THE GENERAL elections will take place in one month, and the resistance hopes their candidates will participate. The candidates have still not decided how they will participate--jointly or separately--and are evaluating the conditions, since they will be campaigning at an enormous disadvantage.
But this "disadvantage" is relative; the coup d'état and the fight against it have given figures like Carlos H. Reyes [leader of STIBYS, the beverage workers' union] a position among the electorate that would not have been possible without the fascist adventure and subsequent popular resistance. In practice, these four months in the streets have allowed us to be present in the media and construct a base for a substantial left in the country.
The independent basis of the candidacy is also an advantage, in view of the erosion of the oligarch's parties by the coup d'état. The challenge now is to organize the 25,000 volunteers necessary to defend polling stations--the infrastructure necessary to prevent the massive electoral fraud that is expected--and to learn in these four weeks the ins and outs of election work that traditional parties have learned over 100 years.

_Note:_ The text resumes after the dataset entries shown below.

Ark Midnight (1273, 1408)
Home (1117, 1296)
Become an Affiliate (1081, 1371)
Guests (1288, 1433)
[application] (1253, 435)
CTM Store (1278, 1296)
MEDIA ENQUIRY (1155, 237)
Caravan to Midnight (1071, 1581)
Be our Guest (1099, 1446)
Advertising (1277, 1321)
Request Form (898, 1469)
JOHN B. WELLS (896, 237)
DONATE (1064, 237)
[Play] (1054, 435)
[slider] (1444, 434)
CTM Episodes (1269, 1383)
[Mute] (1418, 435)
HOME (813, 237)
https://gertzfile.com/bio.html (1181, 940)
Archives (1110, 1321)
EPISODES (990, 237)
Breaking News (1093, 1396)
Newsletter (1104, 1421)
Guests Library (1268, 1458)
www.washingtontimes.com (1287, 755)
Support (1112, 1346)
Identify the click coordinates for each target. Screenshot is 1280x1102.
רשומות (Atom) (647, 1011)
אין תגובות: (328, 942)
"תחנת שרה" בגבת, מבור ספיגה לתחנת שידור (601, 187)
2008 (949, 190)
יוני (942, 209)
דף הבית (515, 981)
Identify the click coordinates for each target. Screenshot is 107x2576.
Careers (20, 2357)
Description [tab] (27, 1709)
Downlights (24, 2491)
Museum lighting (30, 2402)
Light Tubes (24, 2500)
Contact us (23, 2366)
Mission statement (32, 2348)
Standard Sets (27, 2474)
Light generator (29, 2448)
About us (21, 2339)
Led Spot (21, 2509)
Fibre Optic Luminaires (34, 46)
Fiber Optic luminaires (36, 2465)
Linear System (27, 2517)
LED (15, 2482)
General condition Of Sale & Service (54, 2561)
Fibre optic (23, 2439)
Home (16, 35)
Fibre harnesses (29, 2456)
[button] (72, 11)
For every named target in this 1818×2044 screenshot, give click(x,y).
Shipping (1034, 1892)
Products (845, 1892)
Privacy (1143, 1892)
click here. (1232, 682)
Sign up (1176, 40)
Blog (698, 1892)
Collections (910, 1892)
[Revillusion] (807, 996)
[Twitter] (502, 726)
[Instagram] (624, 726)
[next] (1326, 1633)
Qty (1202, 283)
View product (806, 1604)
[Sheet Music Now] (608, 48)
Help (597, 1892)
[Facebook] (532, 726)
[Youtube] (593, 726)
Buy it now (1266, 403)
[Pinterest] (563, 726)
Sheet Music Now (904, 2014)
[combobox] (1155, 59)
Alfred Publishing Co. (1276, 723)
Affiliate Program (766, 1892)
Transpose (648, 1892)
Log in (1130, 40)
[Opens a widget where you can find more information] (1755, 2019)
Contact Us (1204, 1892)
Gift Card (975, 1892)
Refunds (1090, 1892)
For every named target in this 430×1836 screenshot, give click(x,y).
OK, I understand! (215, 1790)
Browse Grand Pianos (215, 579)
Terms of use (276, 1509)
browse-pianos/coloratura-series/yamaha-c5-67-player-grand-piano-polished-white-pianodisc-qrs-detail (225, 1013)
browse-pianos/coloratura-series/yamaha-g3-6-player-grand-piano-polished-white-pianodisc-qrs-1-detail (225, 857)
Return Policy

The resistance candidates will soon come to an agreement on how to participate in the elections. The reinstatement of Mel Zelaya is still pending, and the National Resistance Front Against the Coup d'Etat has made clear that its condition for participation is the reinstatement of Mel to the presidency, not the agreement between the negotiating committees.
Nevertheless, there are groups that are urging that the necessary electoral structure be organized as soon as possible, even without restitution. "With the accord, we can begin to work," they say, "we cannot lose one more day." For them, the challenge is at the level of the National Congress; they need to accumulate a respectable number of Congresspeople who can assure a bloc of power within the parliament, and who can, from above, support the struggle that must come from below in favor of the constituent assembly. We have a great chance of achieving it, we know that--but the right also knows it, and that is why they are attempting, by all the means at their disposal, to prevent it.
I support the proposal circulating on the Internet to give Micheletti the prize for the best disguise [on Halloween], since as a Congressman, he was disguised as president for 120 days. Even still, the costume was always big on him.